▶ _Aim of the exercise_
In the notebook excerpt on machine translation with LSTM, what path is assigned to FR_EN_PAIRS_PATH?

▶ _Excerpted text_
# LING 334 Final Project: Machine Translation using LSTM

## Imports

In [1]:
import torch
import math
import time
from torch import nn, utils, Tensor
import numpy as np
from linecache import getline
from sklearn.model_selection import train_test_split
import pickle
import spacy

# spacy.prefer_gpu()
device = torch.device(
    "cuda"
    if torch.cuda.is_available()
    else "mps"
    if torch.backends.mps.is_available()
    else "cpu"
)

## Dataset considerations

### File path definitions

In [2]:
EN_PATH = 'data/fr-en/europarl-v7.fr-en.en'
FR_PATH = 'data/fr-en/europarl-v7.fr-en.fr'
FR_EN_PAIRS_PATH = 'data/fr-en_pairs.pickle'

EN_TRAIN_PATH = 'data/train.en'
EN_TEST_PATH = 'data/test.en'
FR_TRAIN_PATH = 'data/train.fr'
FR_TEST_PATH = 'data/test.fr'

### Combining data into one file

In [None]:
sentence_pairs = []
with open(EN_PATH) as en:
    en = en.readlines()
    with open(FR_PATH) as fr:
        fr = fr.readlines()
        for i in range(len(en)):
            sentence_pairs.append({'en': en[i].strip(),
                                   'fr': fr[i].strip()})
with open(FR_EN_PAIRS_PATH, 'wb') as pairs_file:
    pickle.dump(sentence_pairs, pairs_file)

▶ _Data section_
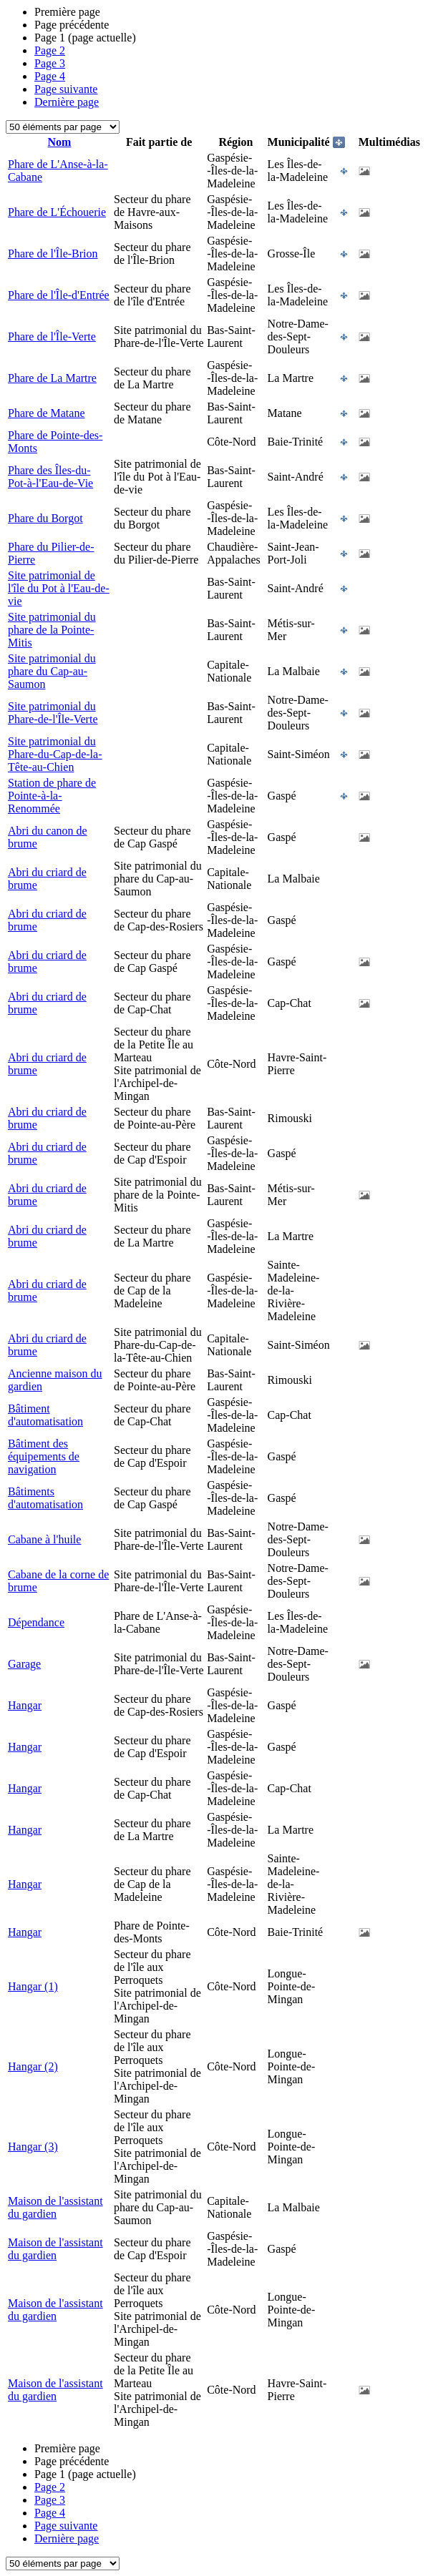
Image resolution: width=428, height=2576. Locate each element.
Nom (60, 142)
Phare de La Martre (52, 378)
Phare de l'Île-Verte (52, 336)
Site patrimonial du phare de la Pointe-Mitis (52, 630)
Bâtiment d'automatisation (45, 1414)
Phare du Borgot (45, 518)
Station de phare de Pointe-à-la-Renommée (52, 796)
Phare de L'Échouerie (57, 212)
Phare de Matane (46, 413)
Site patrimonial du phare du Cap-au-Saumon (52, 671)
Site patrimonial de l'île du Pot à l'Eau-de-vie (59, 588)
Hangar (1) (33, 1986)
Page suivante (65, 89)
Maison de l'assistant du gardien (55, 2207)
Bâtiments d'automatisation (45, 1497)
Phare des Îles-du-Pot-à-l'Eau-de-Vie (50, 476)
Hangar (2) (33, 2066)
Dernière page (66, 102)
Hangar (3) (33, 2146)
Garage (24, 1664)
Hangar (25, 1705)
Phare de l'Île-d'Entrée (59, 295)
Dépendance (36, 1622)
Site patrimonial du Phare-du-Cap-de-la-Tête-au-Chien (55, 754)
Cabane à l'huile (44, 1539)
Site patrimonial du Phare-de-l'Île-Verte (52, 712)
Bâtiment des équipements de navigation (43, 1456)
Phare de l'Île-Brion (53, 253)
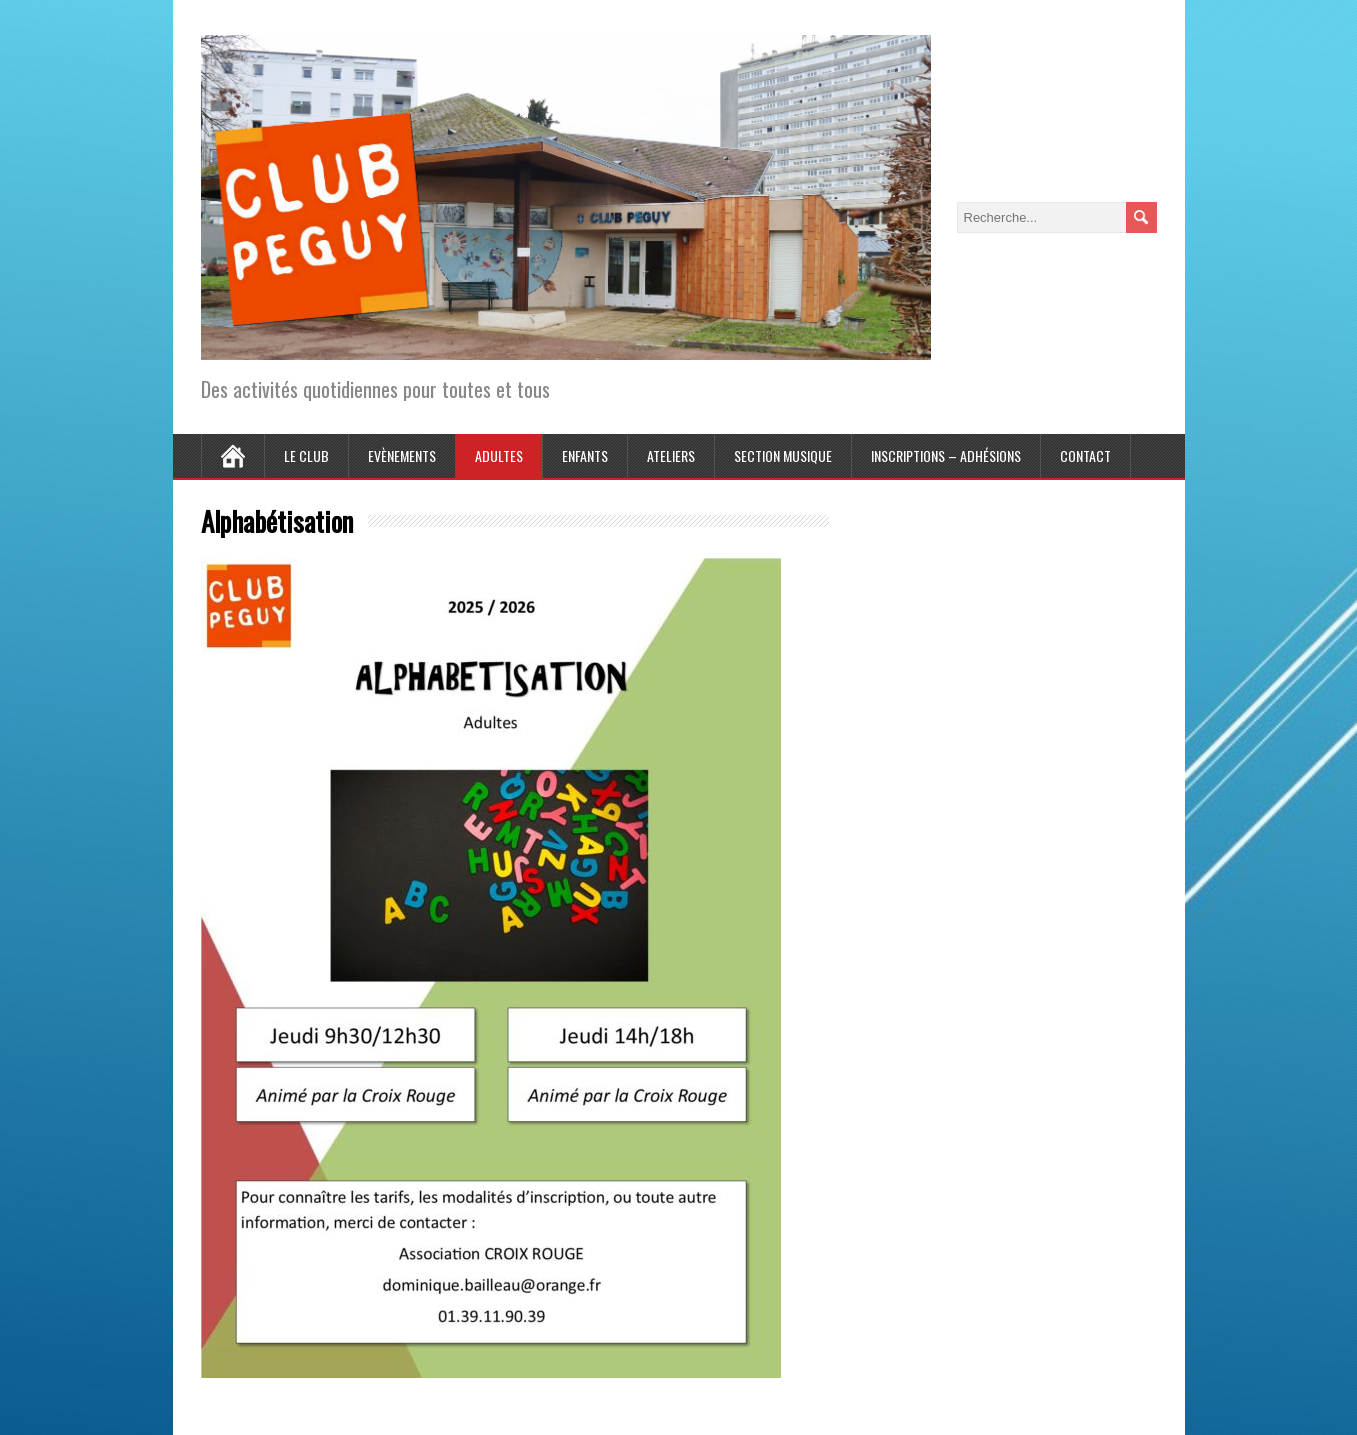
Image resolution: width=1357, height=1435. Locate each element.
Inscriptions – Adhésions (946, 455)
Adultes (499, 455)
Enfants (585, 455)
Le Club (306, 455)
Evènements (402, 455)
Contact (1085, 455)
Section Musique (783, 455)
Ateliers (671, 455)
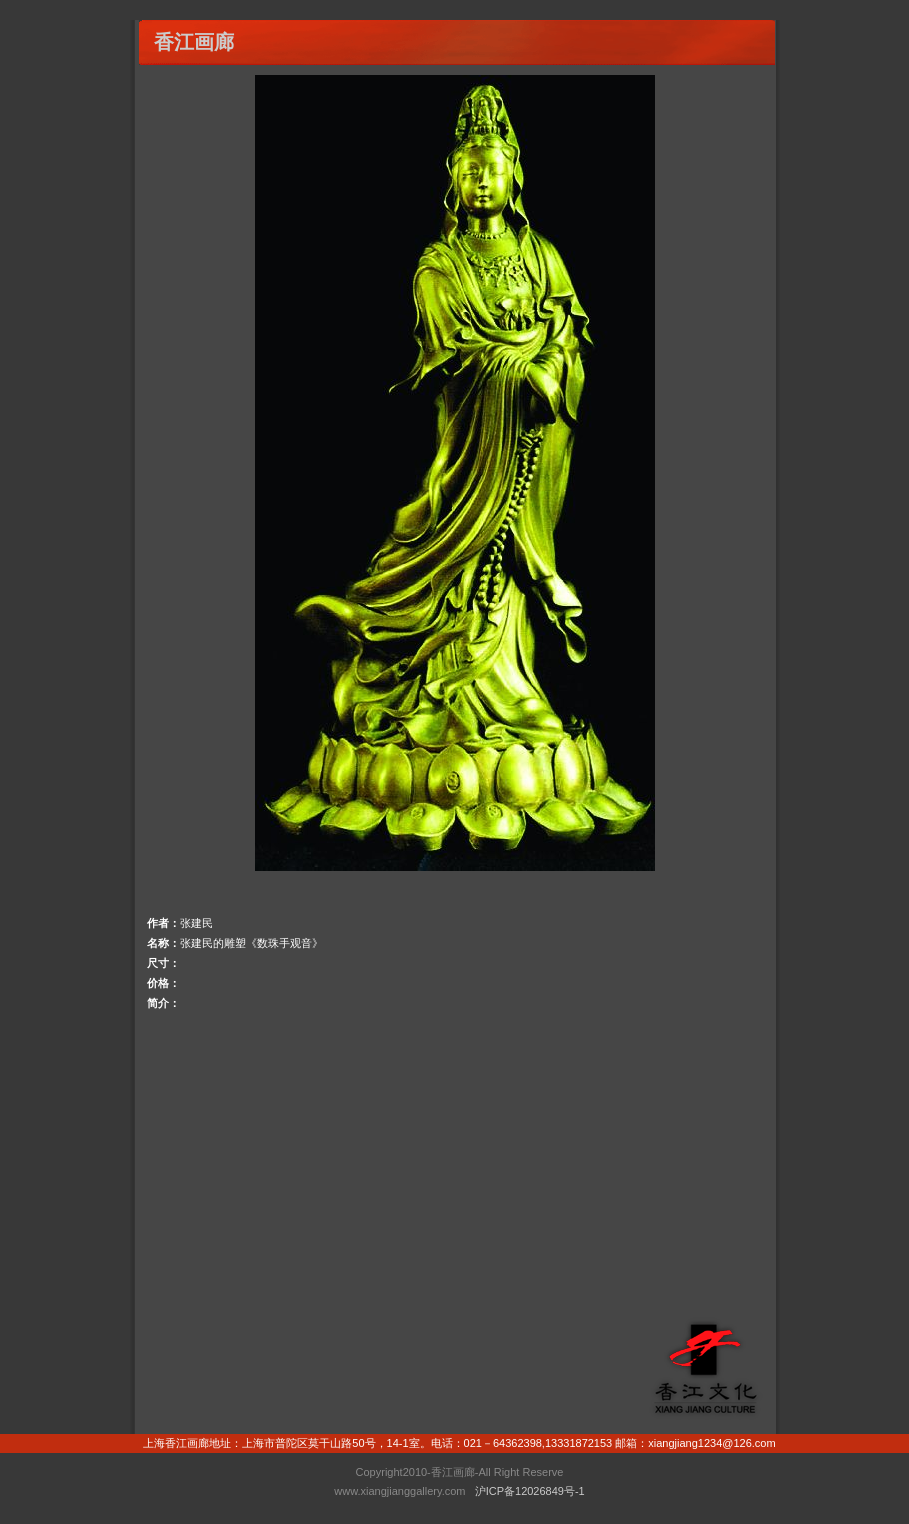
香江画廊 (194, 42)
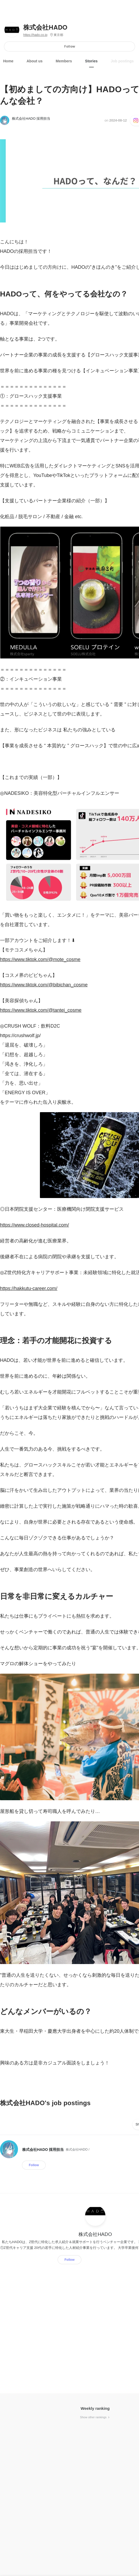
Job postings (122, 61)
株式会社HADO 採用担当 (31, 118)
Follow (69, 46)
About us (35, 61)
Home (8, 61)
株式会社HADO (45, 27)
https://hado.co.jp (35, 35)
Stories (91, 61)
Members (64, 61)
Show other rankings (95, 2417)
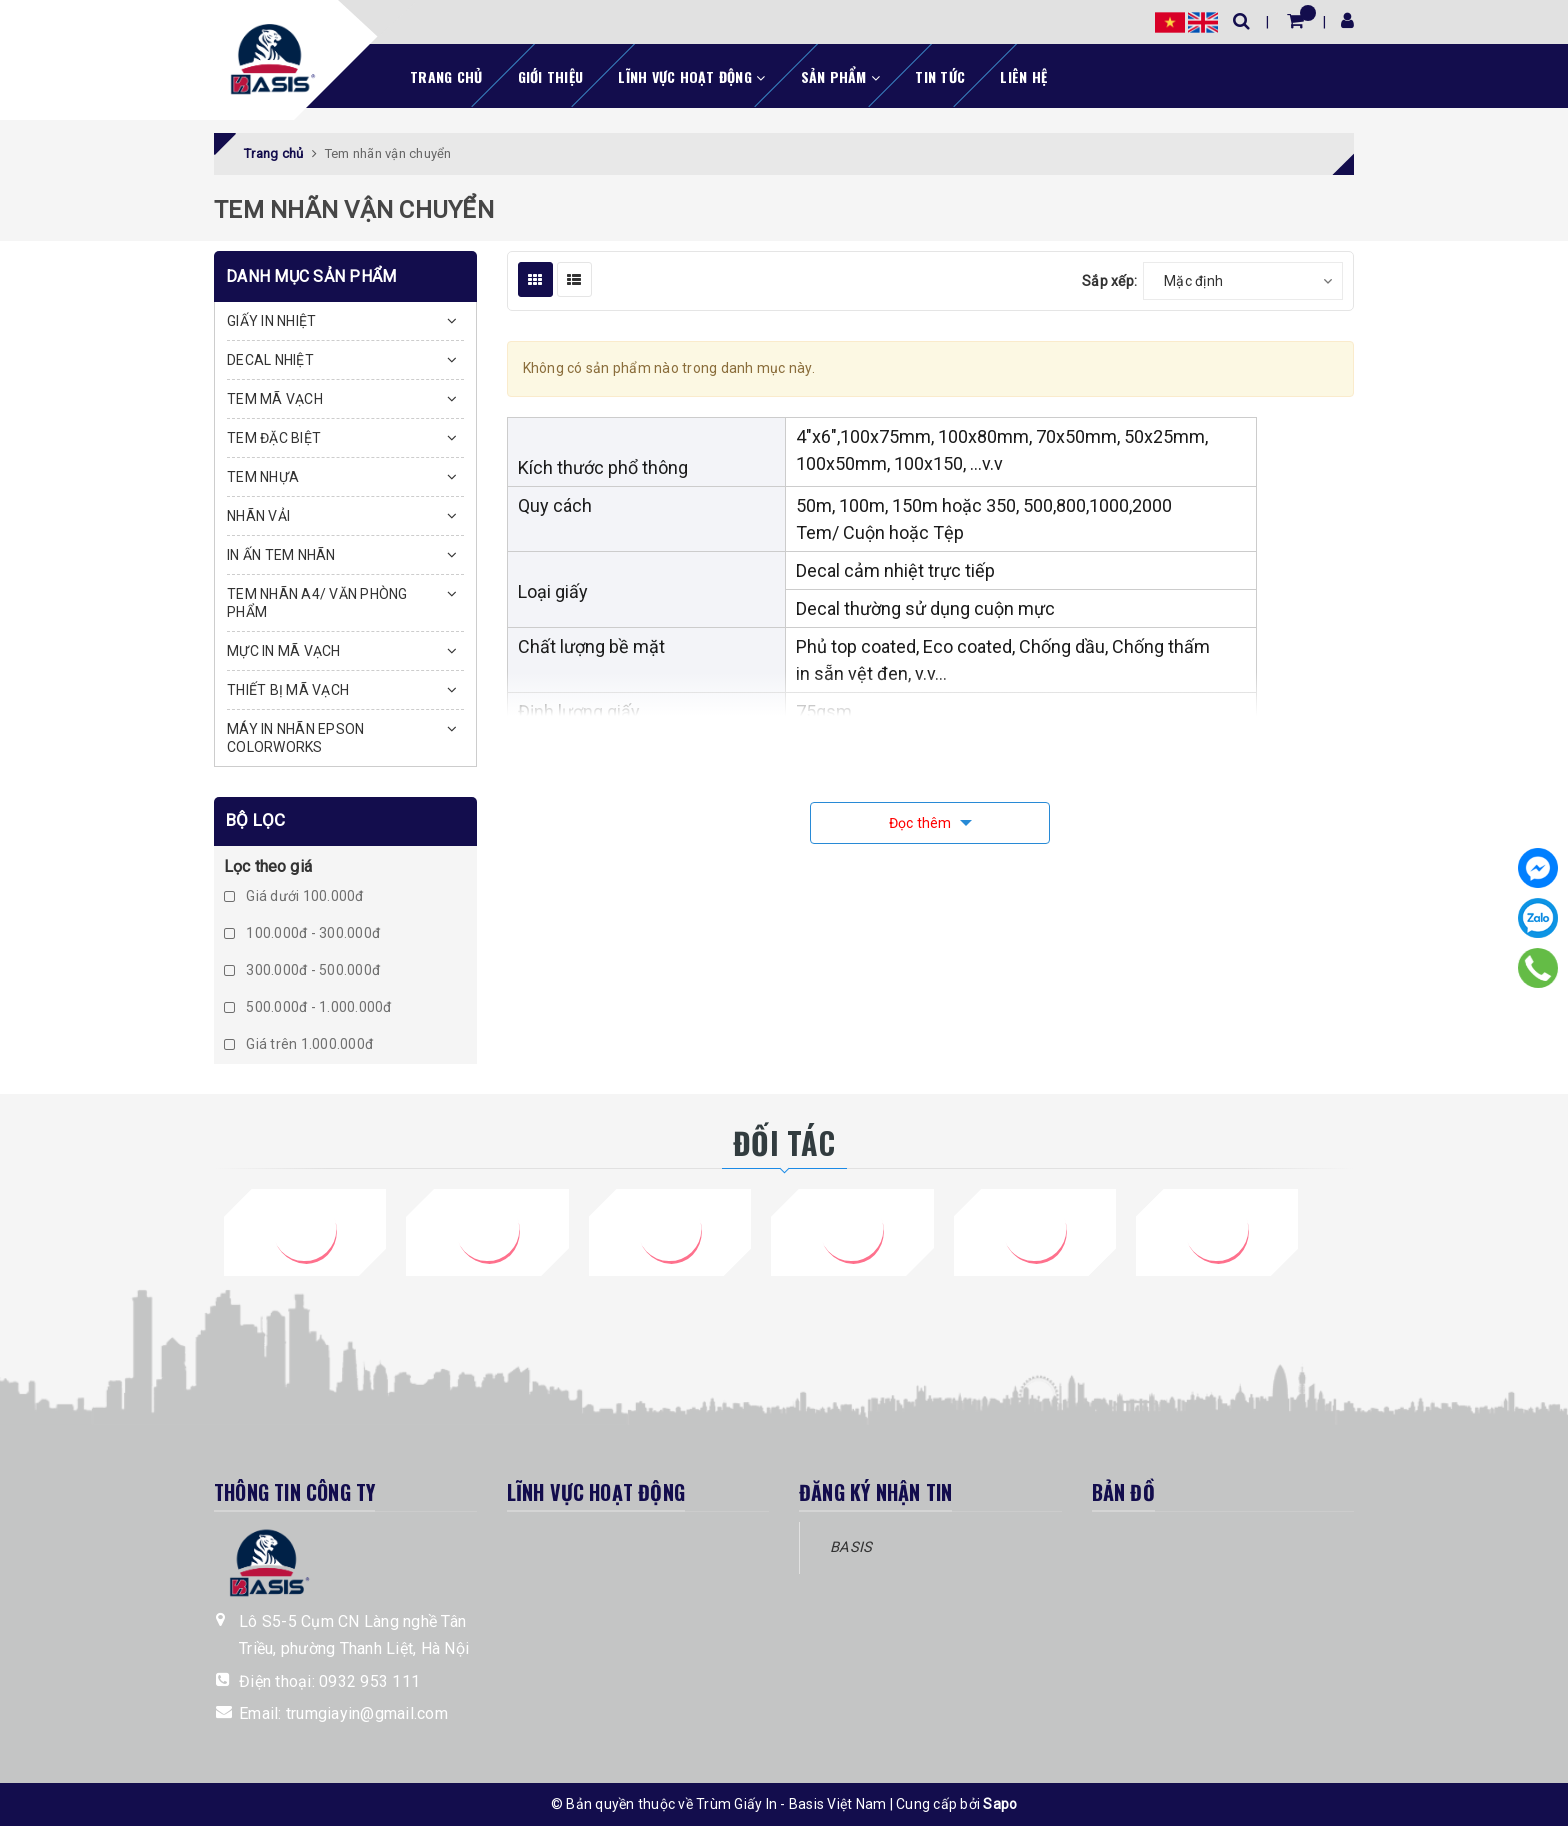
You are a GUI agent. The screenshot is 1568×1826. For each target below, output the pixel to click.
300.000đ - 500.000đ (302, 970)
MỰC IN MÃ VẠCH (284, 651)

▶ _Response to this task_
data/fr-en_pairs.pickle